Neben vielen positiven Aspekten muss sich „Army of the Dead“ allerdings auch einige Kritikpunkte gefallen lassen. So werden einige interessante Aspekte aufgegriffen nur um sie dann komplett fallen zu lassen, oder ihr Potenzial nicht auszuschöpfen. Beispielsweise werden die Zombies, ähnlich wie in I´m Legend mit Will Smith als wesentlich intelligentere Wesen mit Gefühlen dargestellt. Dass diese Prämisse nicht voll ausgeschöpft wird, kann ich vor dem Hintergrund einer möglichen Vortsetzung und da sie ein wesentliches Element des Plots ist, noch verzeihen. Doch für andere interessante Ideen gilt dies nicht.

So wird angedeutet, dass die Möglichkeit einer Zombieinfektion als Instrument benutzt wird um Personen politisch Gefangenzusetzen. Doch warum dies so ist, wie es umgesetzt wird und wer davon betroffen wird. Wird im weiteren Verlauf des Films nicht mehr näher thematisieren. Stattdessen konzentrieren sich einige Szenen des Films auf einen völlig unnötigen Sub-Plot, bei welchem Kate eine Freundin aus Las Vegas befreien will. Die von den Zombies eingekesselte Freundin fungiert zwar als ihre Motivation. Doch diese hätte man auch anders etablieren können, ohne Screentime auf diesen Sub-Plot zu investieren.

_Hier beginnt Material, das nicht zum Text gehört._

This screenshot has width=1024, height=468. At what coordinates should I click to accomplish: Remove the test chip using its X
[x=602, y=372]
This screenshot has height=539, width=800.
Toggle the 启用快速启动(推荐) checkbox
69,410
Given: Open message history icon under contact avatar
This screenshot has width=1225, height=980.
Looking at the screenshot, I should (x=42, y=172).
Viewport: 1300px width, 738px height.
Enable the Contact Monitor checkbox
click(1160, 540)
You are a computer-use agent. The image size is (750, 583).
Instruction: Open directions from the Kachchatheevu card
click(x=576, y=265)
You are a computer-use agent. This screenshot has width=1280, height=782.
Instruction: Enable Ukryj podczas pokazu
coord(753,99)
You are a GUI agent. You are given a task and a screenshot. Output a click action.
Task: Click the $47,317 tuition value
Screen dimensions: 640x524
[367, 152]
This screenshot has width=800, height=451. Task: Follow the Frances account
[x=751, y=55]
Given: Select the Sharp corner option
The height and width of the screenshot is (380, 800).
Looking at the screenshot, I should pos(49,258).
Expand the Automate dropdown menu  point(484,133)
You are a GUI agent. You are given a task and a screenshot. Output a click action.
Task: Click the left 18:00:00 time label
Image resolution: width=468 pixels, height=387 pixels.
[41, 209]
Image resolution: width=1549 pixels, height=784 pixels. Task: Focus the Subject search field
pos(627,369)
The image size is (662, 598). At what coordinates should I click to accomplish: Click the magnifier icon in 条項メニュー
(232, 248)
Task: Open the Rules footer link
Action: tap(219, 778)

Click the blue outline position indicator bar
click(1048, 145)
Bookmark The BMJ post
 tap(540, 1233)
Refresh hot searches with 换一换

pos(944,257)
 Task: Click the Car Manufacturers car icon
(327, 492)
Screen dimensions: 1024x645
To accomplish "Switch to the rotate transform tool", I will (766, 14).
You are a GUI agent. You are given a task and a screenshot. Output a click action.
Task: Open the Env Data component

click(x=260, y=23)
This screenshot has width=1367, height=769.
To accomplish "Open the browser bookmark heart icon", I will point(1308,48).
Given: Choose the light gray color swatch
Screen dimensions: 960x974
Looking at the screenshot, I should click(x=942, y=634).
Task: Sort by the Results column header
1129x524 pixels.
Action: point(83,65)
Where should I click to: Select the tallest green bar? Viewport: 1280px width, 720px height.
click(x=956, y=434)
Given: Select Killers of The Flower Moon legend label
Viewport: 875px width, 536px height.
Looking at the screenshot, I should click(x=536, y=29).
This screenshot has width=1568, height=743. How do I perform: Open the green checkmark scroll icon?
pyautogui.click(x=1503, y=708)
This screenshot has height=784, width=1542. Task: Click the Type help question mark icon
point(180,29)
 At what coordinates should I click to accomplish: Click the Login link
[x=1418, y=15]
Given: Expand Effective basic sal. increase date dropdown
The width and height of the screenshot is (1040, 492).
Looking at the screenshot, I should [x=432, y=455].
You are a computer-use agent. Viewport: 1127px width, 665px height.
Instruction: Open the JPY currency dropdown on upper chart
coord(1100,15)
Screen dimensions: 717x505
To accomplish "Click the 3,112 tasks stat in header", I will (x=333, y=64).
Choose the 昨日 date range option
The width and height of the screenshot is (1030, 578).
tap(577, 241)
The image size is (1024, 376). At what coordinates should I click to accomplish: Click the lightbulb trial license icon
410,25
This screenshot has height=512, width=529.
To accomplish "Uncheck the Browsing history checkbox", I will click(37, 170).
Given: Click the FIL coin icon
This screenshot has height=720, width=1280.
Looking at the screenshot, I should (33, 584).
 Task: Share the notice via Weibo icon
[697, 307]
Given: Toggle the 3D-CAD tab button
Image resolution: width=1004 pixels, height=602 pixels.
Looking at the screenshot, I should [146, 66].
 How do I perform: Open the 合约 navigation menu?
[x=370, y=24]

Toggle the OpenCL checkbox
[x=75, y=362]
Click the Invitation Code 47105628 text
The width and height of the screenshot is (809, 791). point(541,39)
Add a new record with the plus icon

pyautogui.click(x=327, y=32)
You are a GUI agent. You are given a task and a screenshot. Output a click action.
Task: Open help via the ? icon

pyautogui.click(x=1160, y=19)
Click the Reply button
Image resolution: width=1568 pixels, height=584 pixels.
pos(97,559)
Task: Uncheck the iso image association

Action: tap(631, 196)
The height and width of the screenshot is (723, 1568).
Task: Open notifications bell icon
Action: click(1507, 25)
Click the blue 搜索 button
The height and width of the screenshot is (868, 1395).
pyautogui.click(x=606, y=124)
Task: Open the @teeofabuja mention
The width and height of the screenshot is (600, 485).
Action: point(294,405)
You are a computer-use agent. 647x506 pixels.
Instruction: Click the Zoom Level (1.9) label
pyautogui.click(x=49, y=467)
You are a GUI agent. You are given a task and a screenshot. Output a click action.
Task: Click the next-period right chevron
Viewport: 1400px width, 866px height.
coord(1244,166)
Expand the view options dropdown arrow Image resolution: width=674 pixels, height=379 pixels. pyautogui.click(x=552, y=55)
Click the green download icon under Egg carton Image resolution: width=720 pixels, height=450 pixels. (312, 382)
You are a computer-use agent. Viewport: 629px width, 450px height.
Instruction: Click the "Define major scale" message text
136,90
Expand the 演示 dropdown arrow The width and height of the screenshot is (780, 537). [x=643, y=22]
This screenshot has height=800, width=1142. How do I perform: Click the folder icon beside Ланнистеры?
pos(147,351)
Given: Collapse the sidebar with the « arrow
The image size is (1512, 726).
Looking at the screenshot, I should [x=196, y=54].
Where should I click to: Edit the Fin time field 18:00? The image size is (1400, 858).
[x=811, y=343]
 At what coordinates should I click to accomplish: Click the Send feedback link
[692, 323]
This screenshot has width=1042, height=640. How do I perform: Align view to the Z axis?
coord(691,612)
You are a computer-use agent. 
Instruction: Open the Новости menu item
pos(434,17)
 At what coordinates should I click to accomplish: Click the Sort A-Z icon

Kurzum diese unnötigen Ideen und Szenen hätte sich der Film sparen können. Entweder um die doch etwas lange Laufzeit zu straffen. Oder um den Charakteren doch noch etwas mehr Tiefe und Hintergrund zu verleihen.

Fazit

„Army of the Dead“ ist ein Actionspektakel, das mit gut inszenierter und bildgewaltiger Action überzeugen kann. Weder will der Film zwischenmenschliche Konflikte wie „The Walking Dead“ forcieren. Noch will er eine dramatische Handlung wie in „Dawn of the Dead“ etablieren. Der Film schafft es den Zuschauern in leicht verdaulichen Häppchen genau das hinzuwerfen was man als Action-Fan erwartet. Ohne dabei zu einer Satire alá „Zombieland“ zu werden. Das Ganze ist gespickt mit Zombie-Typischem Splatter und einigen wenigen wirklich expliziten Szenen. Action- und Zombie Fans können ohne Probleme zugreifen. Alle anderen merken nach den ersten 15 Minuten, ob der Film etwas für sie ist oder nicht.